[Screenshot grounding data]

□ □ □ □ □

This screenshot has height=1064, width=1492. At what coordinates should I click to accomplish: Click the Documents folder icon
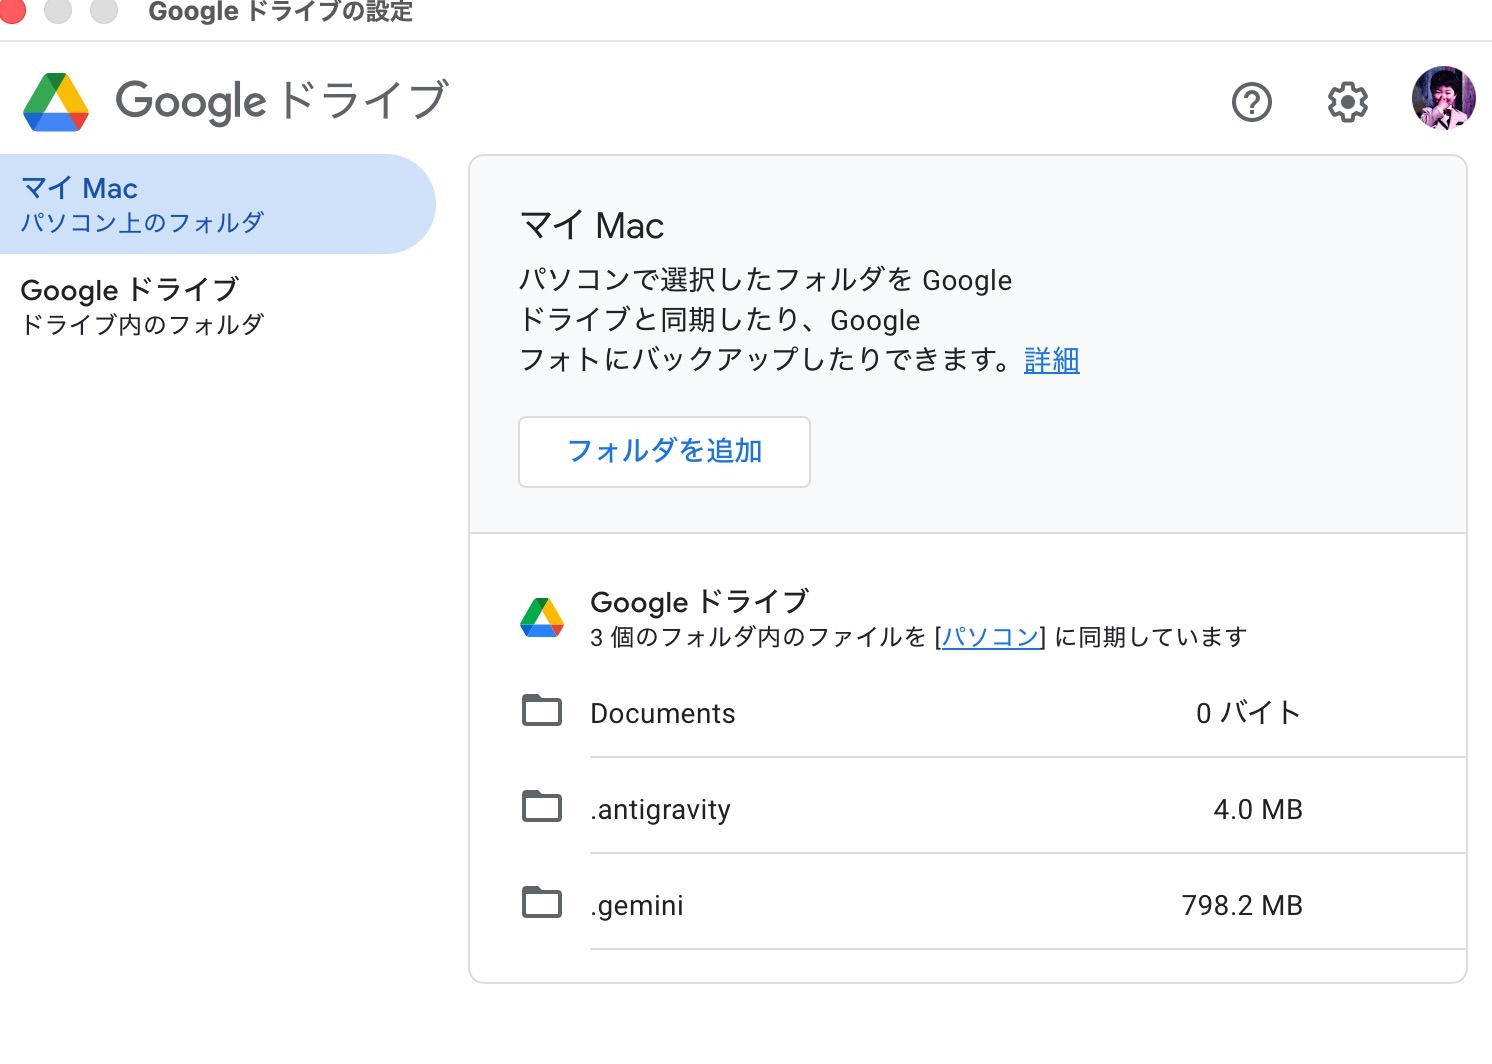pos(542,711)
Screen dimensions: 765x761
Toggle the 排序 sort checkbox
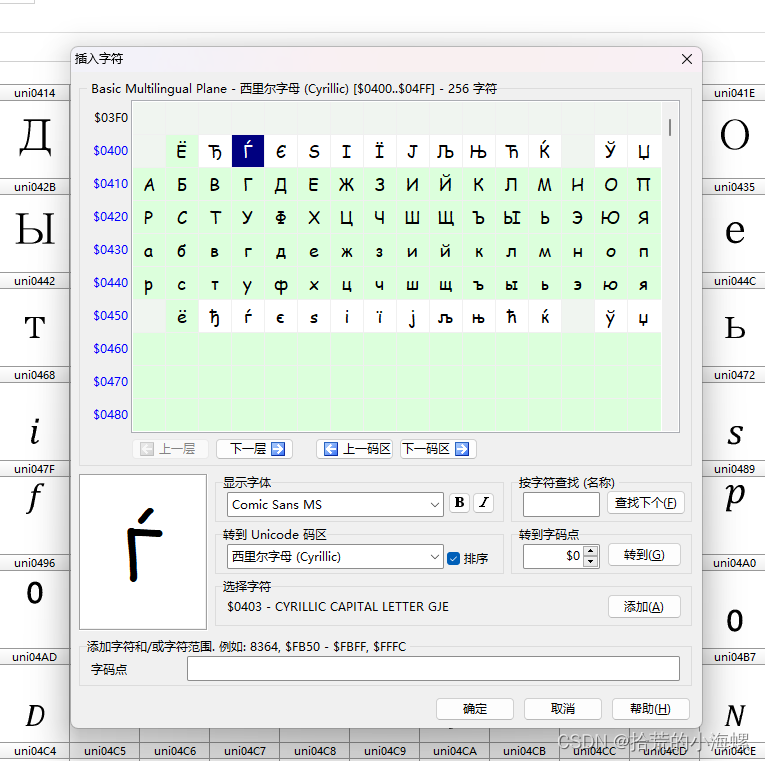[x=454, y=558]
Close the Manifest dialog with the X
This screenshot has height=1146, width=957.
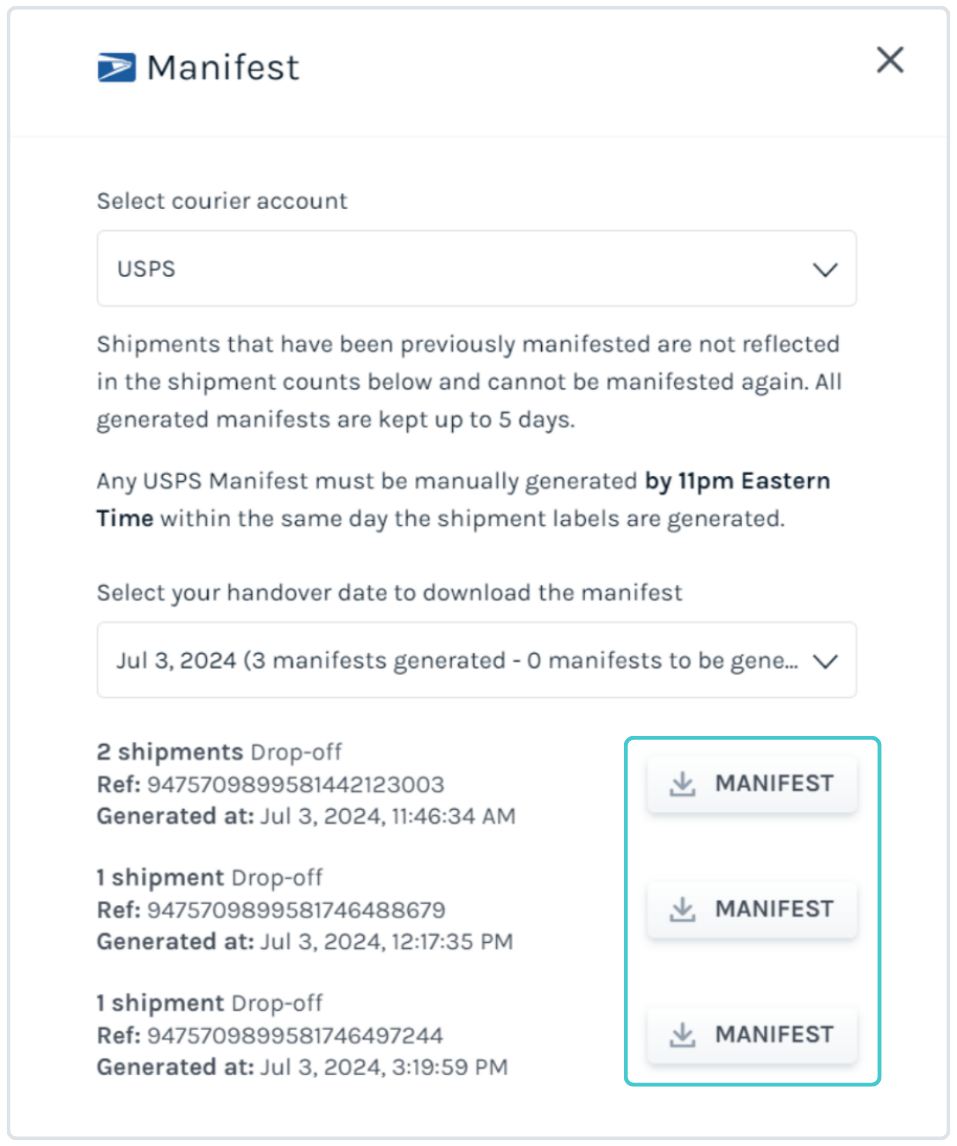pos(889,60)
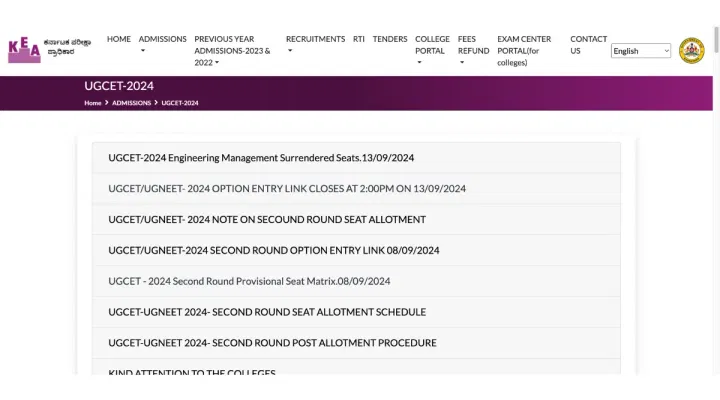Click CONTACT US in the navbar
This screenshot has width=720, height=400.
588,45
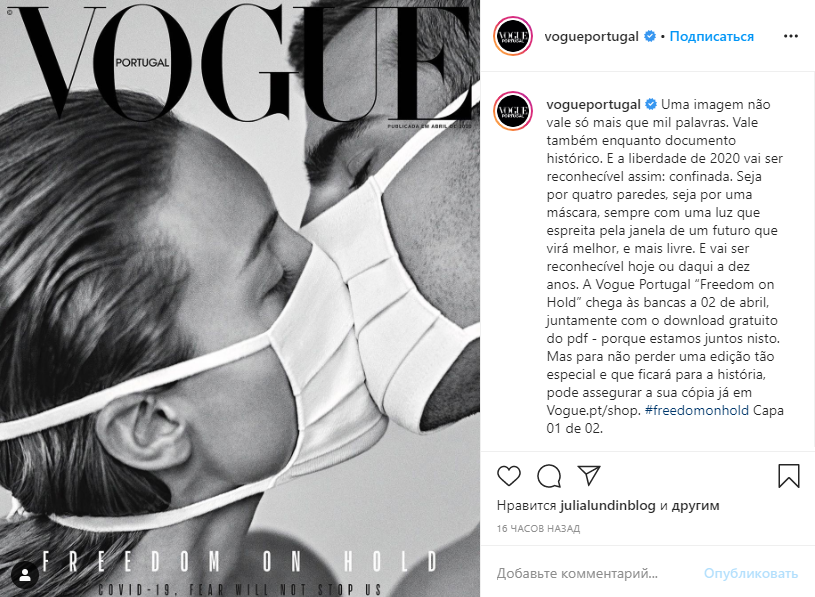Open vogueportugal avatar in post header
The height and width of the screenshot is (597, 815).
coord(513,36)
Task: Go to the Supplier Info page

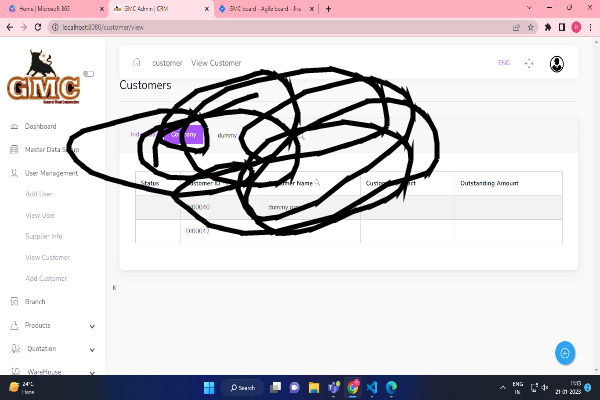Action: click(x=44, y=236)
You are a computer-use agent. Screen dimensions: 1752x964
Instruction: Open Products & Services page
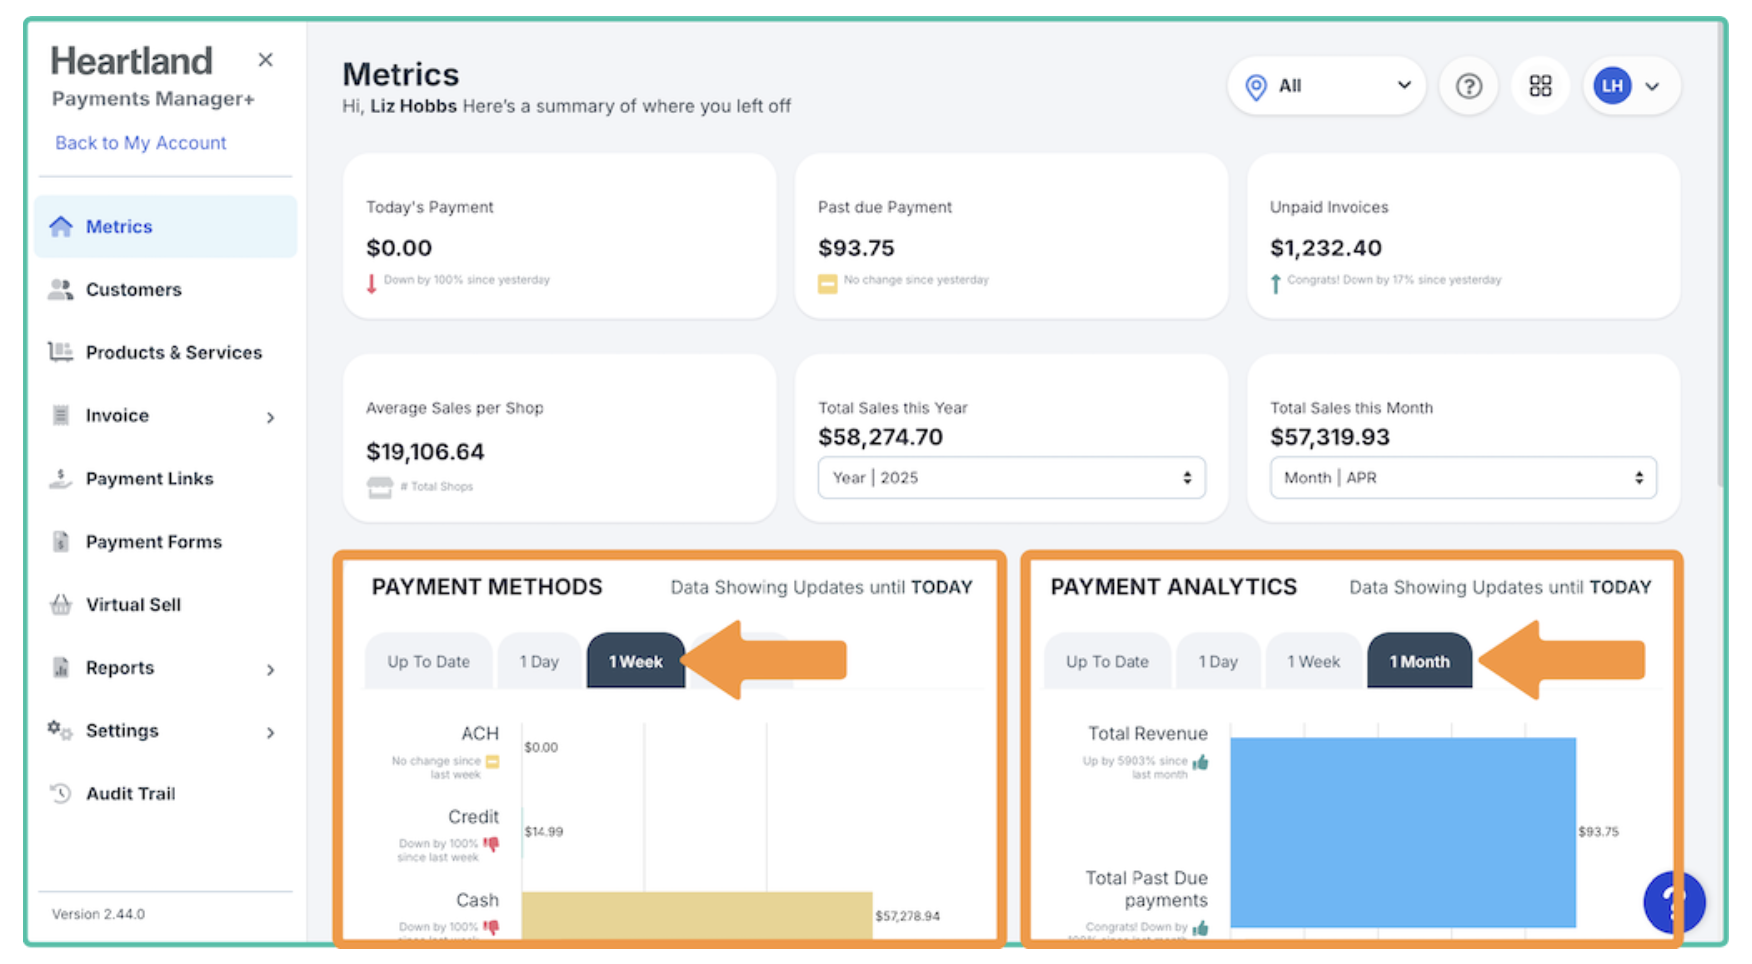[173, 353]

□ □ □ □ □

ABOUT THIS TASK> Please print out the entries above exactly. The pictures stay out.

RESPONSE TO THE EXERCISE>
This screenshot has height=1064, width=1492. At what coordinates should I click to accomplish: Click the Documents folder icon
pos(542,711)
Screen dimensions: 765x761
Toggle the 排序 sort checkbox
[x=454, y=558]
Close the Manifest dialog with the X
This screenshot has height=1146, width=957.
pos(889,60)
Click CONTACT US in the navbar
This screenshot has width=720, height=400.
588,45
Open vogueportugal avatar in post header
The height and width of the screenshot is (597, 815).
coord(513,36)
Task: Go to the Supplier Info page

Action: click(x=44, y=236)
You are a computer-use agent. Screen dimensions: 1752x964
Instruction: Open Products & Services page
[173, 353]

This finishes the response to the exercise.